--- SOURCE EXTRACT ---

# Sticky  Masterclass 2005 CP Huntington Model Building.



## David Fletcher (Jan 2, 2008)

Chaps,
Since the original masterclass files have all been lost, including all the show-cases of the beautiful finished models, I thought I'd try to reconstruct some of the finished models examples. The Mason Bogie finished models list is still working, but the rest of the classes finished models have been lost.

Masterclass 2005 focused on the construction of a CP Huntington inspired Danforth Cooke 4-2-4T of 1863. The models were however freelance and narrow gauge to a scale of 1:20.3. The class covered the 4-2-4T design, along with the tender varient, a 4-2-2, and also a 2-4-0 tender version. Various members of the class ended up building examples of all. There were some 20-25 models finished in the end, I dont know how many exactly.
The class was sponsored by Hartland Trains, where Phil Jenson provide most of the detail and working parts from Hartland at as parts kits at a reduced rate.
Rick Raiverly, a member of MLS in those days also provided a laser cutting service to those who wanted the styrene parts cut, and avoid all the hand cutting, although many built their models by hand too.

Sadly no PDF of the class material seems to have survived. I do have all the original CAD files and original FrontPage HTML files, but no usable PDF of the chapters and templates. The other classes have been preserved in PDF format by Dwight Ennis, and Steve C, but the CP Huntington Class is not among them.
If anyone has a copy of the MC2005 in PDF format, please let me know!

Finally, the photos below of the wonderful finished models are only the models I saved to my hard drive, and is by no means a complete set of models. The show case originally let others post their finished models onto the page from their own web space. I dont have copies of those photos. So please feel free to add photos of your finished CP Huntington models if they're not in this set shown below:

The first model was actually made in 2001, as a test of concept, which is now owned by Phil Jensen at Hartand. The chassis was quite different to the final class design (which was way better), the original one had a much smaller motor and more fragile frame. The class models had a huge motor in them, and were really great running and powerful lil locos.

--- DATA ROWS ---

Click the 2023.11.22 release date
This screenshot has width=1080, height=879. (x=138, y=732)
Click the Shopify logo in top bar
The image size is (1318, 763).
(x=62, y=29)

---

From the CP Huntington masterclass post, set down word for word the passage that begins at "If anyone has" and stops after "powerful lil locos.".

If anyone has a copy of the MC2005 in PDF format, please let me know!

Finally, the photos below of the wonderful finished models are only the models I saved to my hard drive, and is by no means a complete set of models. The show case originally let others post their finished models onto the page from their own web space. I dont have copies of those photos. So please feel free to add photos of your finished CP Huntington models if they're not in this set shown below:

The first model was actually made in 2001, as a test of concept, which is now owned by Phil Jensen at Hartand. The chassis was quite different to the final class design (which was way better), the original one had a much smaller motor and more fragile frame. The class models had a huge motor in them, and were really great running and powerful lil locos.